Dáil debates

Thursday, 10 October 2013

Topical Issue Debate

Adoption Issues

3:40 pm

Photo of Shane RossShane Ross (Dublin South, Independent) | Oireachtas source

I address this issue in the context of many people who have approached me on it and which is obviously an increasingly difficult problem for a large number of people. It is the issue of stepfathers or stepmothers voluntarily adopting children but the real issue is where their partner, and in most cases it is the natural mother of the child, is forced to adopt the child also. I will give a simple example, with which the Minister of State will be familiar, of where a mother has a child, she parts with the natural father, she takes on another partner and the other partner volunteers to adopt that child. The child's natural father disappears off the scene but the mother, by law, also has to adopt the child.

The reason I believe that is wrong and should be remedied is because many mothers find this particularly offensive. It causes them an enormous amount of stress because they believe something has been taken away from them. It is difficult to explain often in strictly logical and legal terms and they have to come back and ask the State if they can now adopt their child when all that really is happening is that their new partner is volunteering and wanting to adopt the child. That is not just an emotional intrusion. The process whereby this is done is also an intrusion upon their lives.

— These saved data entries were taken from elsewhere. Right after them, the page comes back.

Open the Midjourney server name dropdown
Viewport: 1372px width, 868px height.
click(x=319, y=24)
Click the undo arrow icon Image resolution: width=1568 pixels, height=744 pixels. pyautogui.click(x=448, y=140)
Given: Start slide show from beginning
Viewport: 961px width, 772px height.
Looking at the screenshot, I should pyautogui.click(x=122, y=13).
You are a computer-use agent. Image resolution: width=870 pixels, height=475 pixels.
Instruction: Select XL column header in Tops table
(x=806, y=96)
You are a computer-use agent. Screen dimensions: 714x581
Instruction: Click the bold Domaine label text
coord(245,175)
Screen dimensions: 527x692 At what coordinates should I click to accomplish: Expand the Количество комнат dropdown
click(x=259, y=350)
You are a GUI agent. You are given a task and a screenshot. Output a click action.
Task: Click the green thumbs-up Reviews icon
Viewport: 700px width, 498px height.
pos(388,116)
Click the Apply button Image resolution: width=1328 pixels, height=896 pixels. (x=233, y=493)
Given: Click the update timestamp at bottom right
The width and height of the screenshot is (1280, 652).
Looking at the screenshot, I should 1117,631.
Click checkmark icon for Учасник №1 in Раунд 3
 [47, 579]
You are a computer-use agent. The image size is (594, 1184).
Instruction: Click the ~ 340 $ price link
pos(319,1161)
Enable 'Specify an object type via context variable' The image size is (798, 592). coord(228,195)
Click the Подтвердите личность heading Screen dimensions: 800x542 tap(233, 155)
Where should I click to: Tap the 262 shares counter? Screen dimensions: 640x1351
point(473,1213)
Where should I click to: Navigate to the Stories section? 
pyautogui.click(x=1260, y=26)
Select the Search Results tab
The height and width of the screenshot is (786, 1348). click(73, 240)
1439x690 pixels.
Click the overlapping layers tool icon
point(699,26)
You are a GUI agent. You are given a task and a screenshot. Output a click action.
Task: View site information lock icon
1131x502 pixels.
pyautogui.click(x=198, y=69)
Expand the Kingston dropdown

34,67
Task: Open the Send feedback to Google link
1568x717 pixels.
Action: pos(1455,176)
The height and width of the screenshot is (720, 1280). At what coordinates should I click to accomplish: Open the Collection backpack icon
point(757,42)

Whereas it is both right and fair that the adoptive father - as is the position in the case to which I refer but it could also be an adoptive mother - should be subject to some form of observation, scrutiny and approval, it seems absurd that the birth mother should also be subject to the latter when she has kept the child all along. I am familiar with many cases where social workers came into the house in which all three parties - mother, prospective father and child - live and spent a great deal of time with them. He or she then proceeded to interview them and eventually granted approval to the adoptive father and the natural mother to adopt the child.

The Minister will understand that it is unfair to place people under pressure of this sort. It would not happen unless they were simply and solely deciding to do something which is in the interests of the child, namely, to give him or her another - and an official - parent. He or she would not otherwise have two parents as a result of the circumstances which obtain. I cannot see anything wrong with issuing birth certificates containing the names of all three parents, namely, the natural mother, the natural father and the adoptive father. This is a problem with gives rise to great emotion and which, due to changes in society, is increasing in frequency. It would be very easy to put matters right in respect of by introducing a small number of legal changes.